* _Data supplied_:

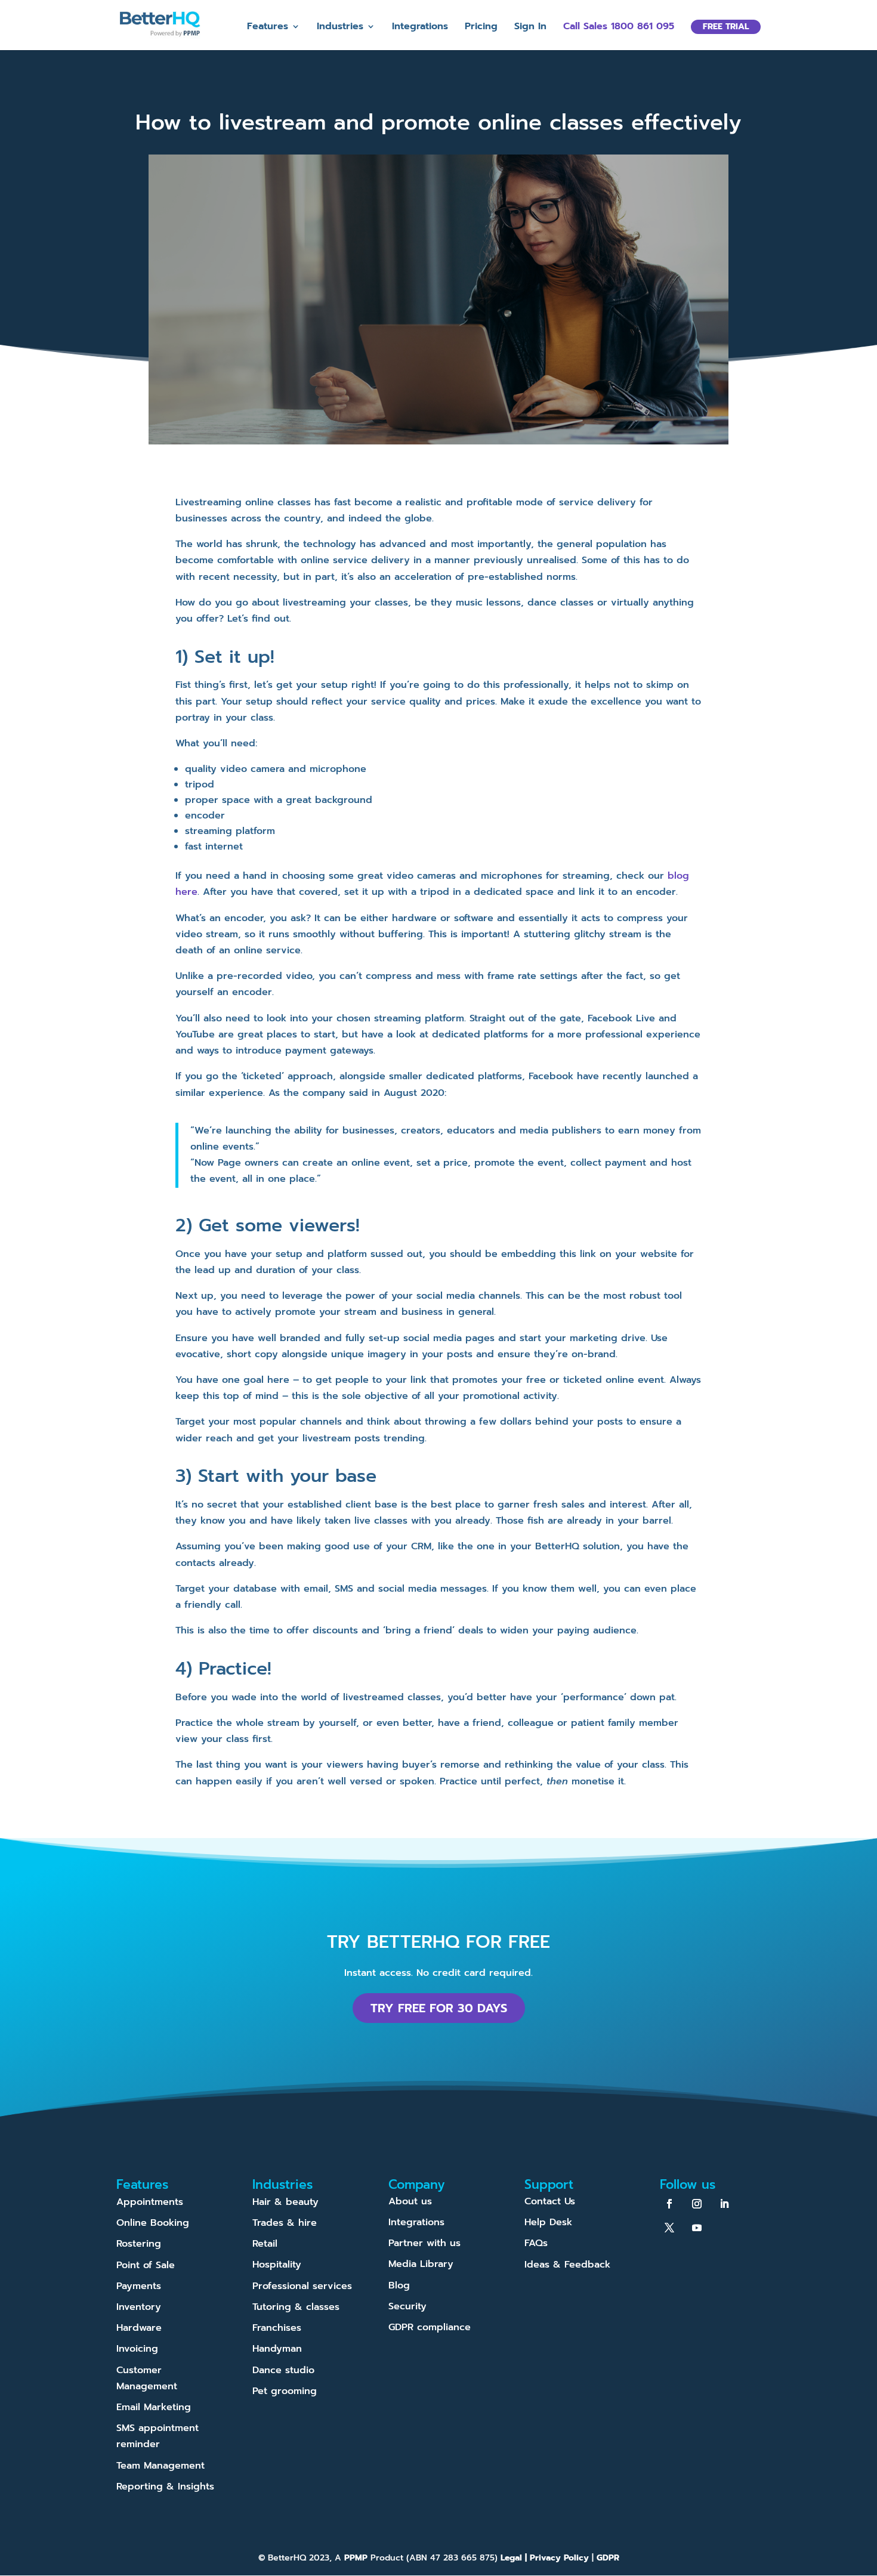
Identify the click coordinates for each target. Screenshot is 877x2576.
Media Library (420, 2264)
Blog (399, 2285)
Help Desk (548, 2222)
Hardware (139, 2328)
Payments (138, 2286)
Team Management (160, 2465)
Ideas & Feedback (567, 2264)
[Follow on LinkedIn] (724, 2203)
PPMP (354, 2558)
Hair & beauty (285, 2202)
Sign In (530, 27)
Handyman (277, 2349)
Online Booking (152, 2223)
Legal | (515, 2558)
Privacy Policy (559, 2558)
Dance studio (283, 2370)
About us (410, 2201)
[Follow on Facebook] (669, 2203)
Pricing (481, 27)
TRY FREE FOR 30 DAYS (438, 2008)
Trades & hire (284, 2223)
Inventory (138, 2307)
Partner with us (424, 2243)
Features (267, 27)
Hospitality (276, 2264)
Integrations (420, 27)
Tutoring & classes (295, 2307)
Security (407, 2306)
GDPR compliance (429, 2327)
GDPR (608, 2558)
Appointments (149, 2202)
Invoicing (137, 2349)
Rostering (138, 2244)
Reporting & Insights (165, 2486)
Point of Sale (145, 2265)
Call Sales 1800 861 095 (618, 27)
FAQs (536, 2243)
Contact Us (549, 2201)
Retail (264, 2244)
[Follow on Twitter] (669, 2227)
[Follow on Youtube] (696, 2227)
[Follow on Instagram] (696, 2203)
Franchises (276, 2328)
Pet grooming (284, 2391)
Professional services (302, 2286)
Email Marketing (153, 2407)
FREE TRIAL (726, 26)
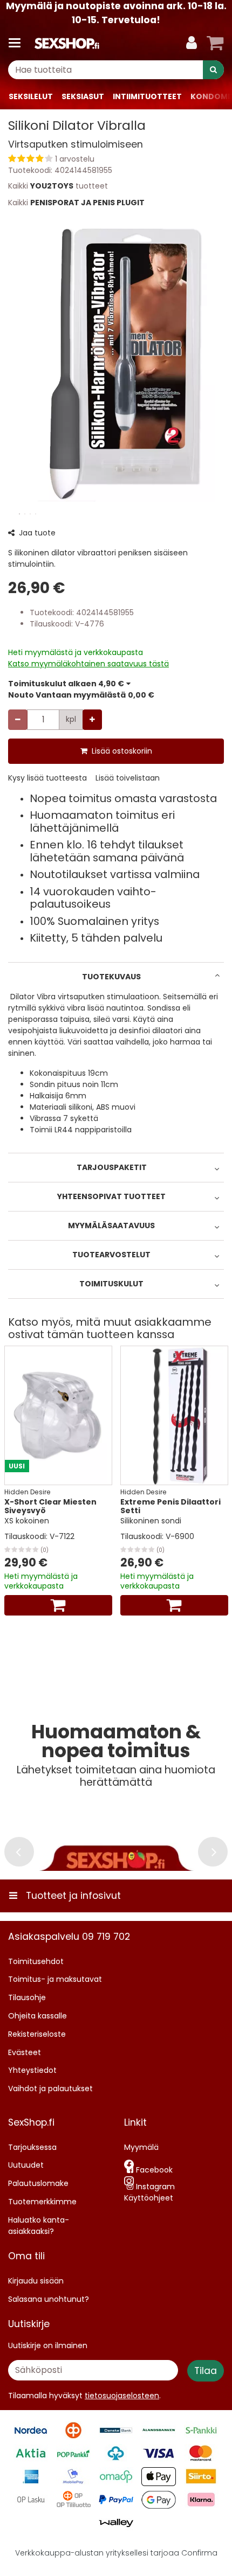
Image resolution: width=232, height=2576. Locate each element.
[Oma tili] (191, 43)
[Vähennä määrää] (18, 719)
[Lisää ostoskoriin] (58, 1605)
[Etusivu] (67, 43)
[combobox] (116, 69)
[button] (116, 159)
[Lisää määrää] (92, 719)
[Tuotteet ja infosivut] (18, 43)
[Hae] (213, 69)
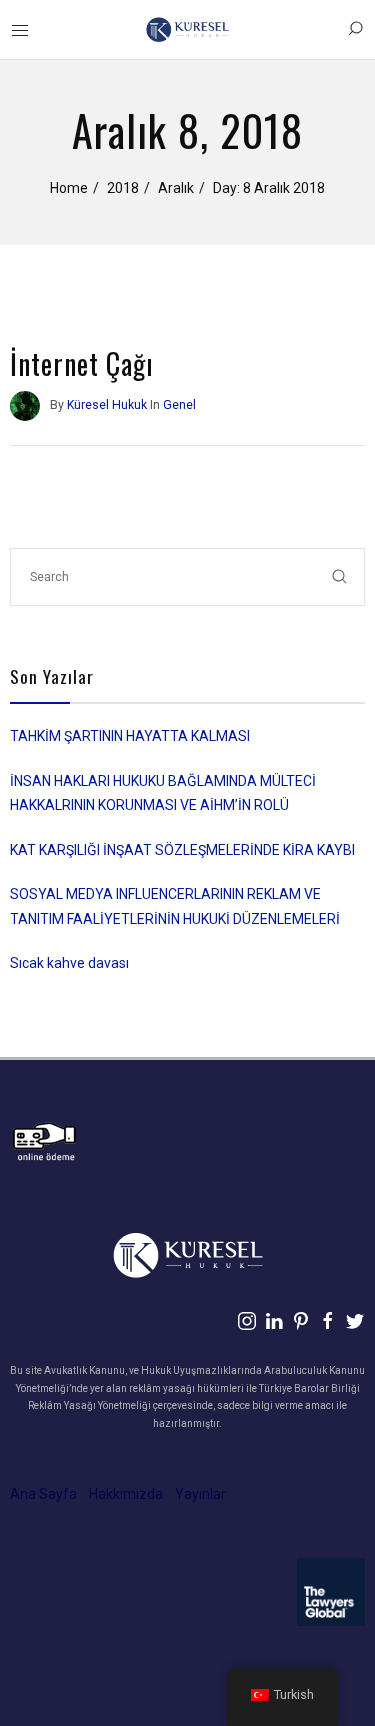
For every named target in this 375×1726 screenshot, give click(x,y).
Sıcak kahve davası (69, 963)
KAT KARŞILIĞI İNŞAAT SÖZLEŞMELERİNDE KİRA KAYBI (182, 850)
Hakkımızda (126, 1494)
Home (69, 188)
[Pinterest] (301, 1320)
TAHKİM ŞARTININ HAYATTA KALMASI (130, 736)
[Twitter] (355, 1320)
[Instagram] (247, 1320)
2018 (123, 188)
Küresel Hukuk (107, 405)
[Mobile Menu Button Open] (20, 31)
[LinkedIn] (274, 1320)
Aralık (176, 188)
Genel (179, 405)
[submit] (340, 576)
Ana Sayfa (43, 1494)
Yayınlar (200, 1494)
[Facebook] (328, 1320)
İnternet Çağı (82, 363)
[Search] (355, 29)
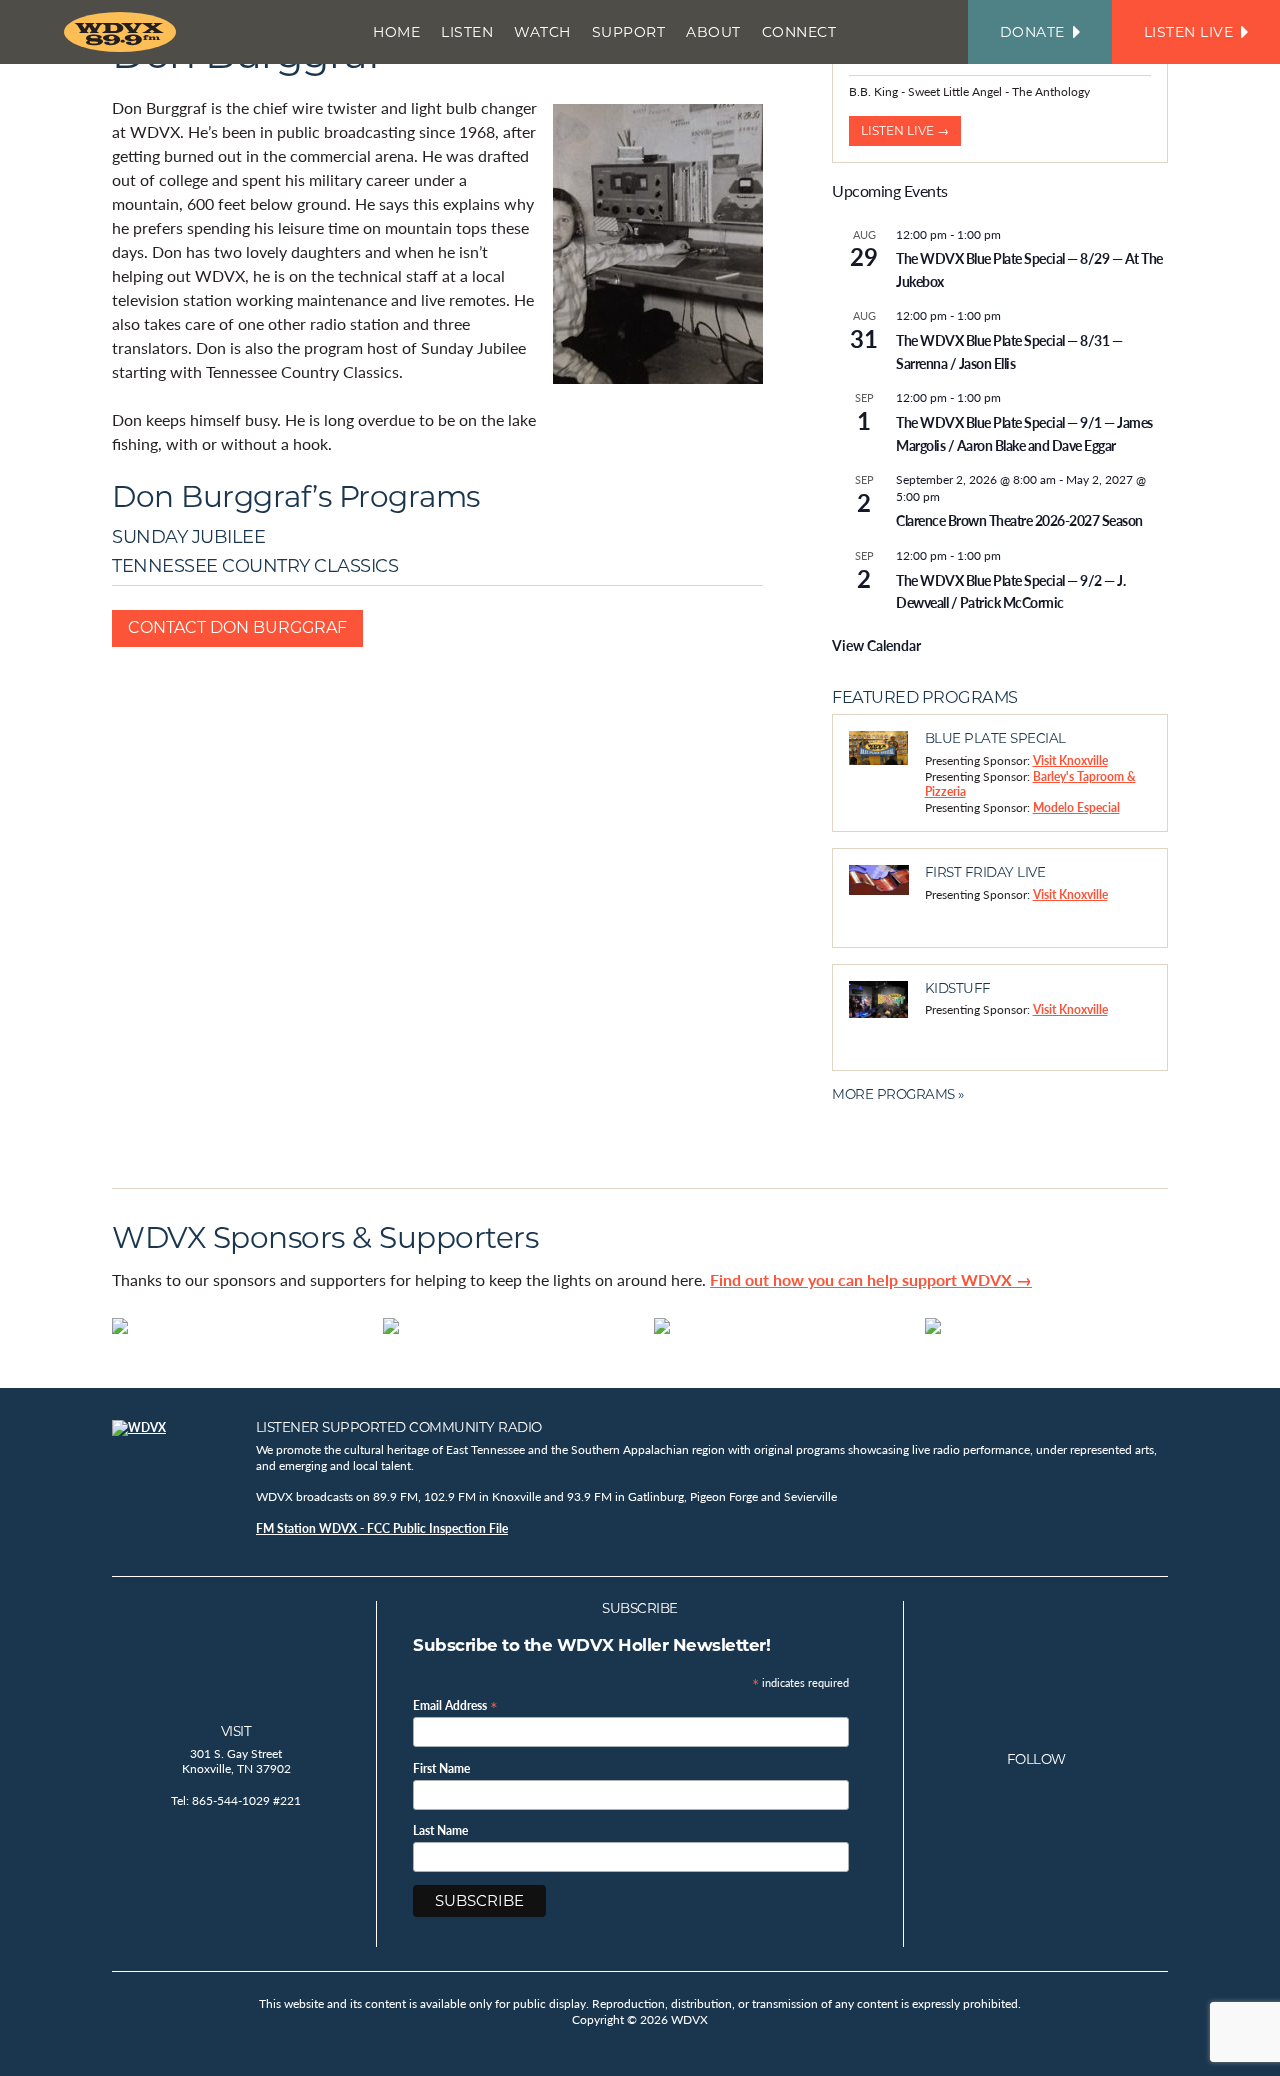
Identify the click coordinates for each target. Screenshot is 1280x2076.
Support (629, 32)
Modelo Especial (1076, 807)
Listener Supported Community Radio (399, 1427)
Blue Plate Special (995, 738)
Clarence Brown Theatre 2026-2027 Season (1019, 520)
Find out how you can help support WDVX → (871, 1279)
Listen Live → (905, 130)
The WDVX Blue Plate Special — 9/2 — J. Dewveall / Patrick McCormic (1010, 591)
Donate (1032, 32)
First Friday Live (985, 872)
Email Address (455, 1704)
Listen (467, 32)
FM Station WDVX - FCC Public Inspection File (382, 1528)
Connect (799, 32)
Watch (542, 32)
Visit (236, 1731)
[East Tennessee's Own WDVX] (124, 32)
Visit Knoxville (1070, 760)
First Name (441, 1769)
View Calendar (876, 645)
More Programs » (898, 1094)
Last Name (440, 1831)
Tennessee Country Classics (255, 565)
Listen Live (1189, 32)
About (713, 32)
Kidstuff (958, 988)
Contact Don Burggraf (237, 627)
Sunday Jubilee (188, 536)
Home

* _Work instruction_:
The lines to be transcribed are those from the first line of the data above through the line holding "Modelo Especial (1076, 807)", inclusive; copy them exactly and only, leaving out the pictures.

* _Solution for this problem_:
Identify the click coordinates for each target. Screenshot is 877x2576.
Media Library (420, 2264)
Blog (399, 2285)
Help Desk (548, 2222)
Hardware (139, 2328)
Payments (138, 2286)
Team Management (160, 2465)
Ideas & Feedback (567, 2264)
[Follow on LinkedIn] (724, 2203)
PPMP (354, 2558)
Hair & beauty (285, 2202)
Sign In (530, 27)
Handyman (277, 2349)
Online Booking (152, 2223)
Legal | (515, 2558)
Privacy Policy (559, 2558)
Dance studio (283, 2370)
About us (410, 2201)
[Follow on Facebook] (669, 2203)
Pricing (481, 27)
TRY FREE FOR 30 DAYS (438, 2008)
Trades & hire (284, 2223)
Inventory (138, 2307)
Partner with us (424, 2243)
Features (267, 27)
Hospitality (276, 2264)
Integrations (420, 27)
Tutoring & classes (295, 2307)
Security (407, 2306)
GDPR compliance (429, 2327)
GDPR (608, 2558)
Appointments (149, 2202)
Invoicing (137, 2349)
Rostering (138, 2244)
Reporting & Insights (165, 2486)
Point of Sale (145, 2265)
Call Sales 1800 861 095 (618, 27)
FAQs (536, 2243)
Contact Us (549, 2201)
Retail (264, 2244)
[Follow on Twitter] (669, 2227)
[Follow on Youtube] (696, 2227)
[Follow on Instagram] (696, 2203)
Franchises (276, 2328)
Pet grooming (284, 2391)
Professional services (302, 2286)
Email Marketing (153, 2407)
FREE TRIAL (726, 26)
Image resolution: width=232, height=2576. Locate each element.
[Oma tili] (191, 43)
[Vähennä määrää] (18, 719)
[Lisää ostoskoriin] (58, 1605)
[Etusivu] (67, 43)
[combobox] (116, 69)
[button] (116, 159)
[Lisää määrää] (92, 719)
[Tuotteet ja infosivut] (18, 43)
[Hae] (213, 69)
For every named target in this 375×1726 screenshot, give click(x,y).
Sıcak kahve davası (69, 963)
KAT KARŞILIĞI İNŞAAT SÖZLEŞMELERİNDE KİRA KAYBI (182, 850)
Hakkımızda (126, 1494)
Home (69, 188)
[Pinterest] (301, 1320)
TAHKİM ŞARTININ HAYATTA KALMASI (130, 736)
[Twitter] (355, 1320)
[Instagram] (247, 1320)
2018 (123, 188)
Küresel Hukuk (107, 405)
[Mobile Menu Button Open] (20, 31)
[LinkedIn] (274, 1320)
Aralık (176, 188)
Genel (179, 405)
[submit] (340, 576)
Ana Sayfa (43, 1494)
Yayınlar (200, 1494)
[Facebook] (328, 1320)
İnternet Çağı (82, 363)
[Search] (355, 29)
Identify the click coordinates for each target. Screenshot is 1280x2076.
Support (629, 32)
Modelo Especial (1076, 807)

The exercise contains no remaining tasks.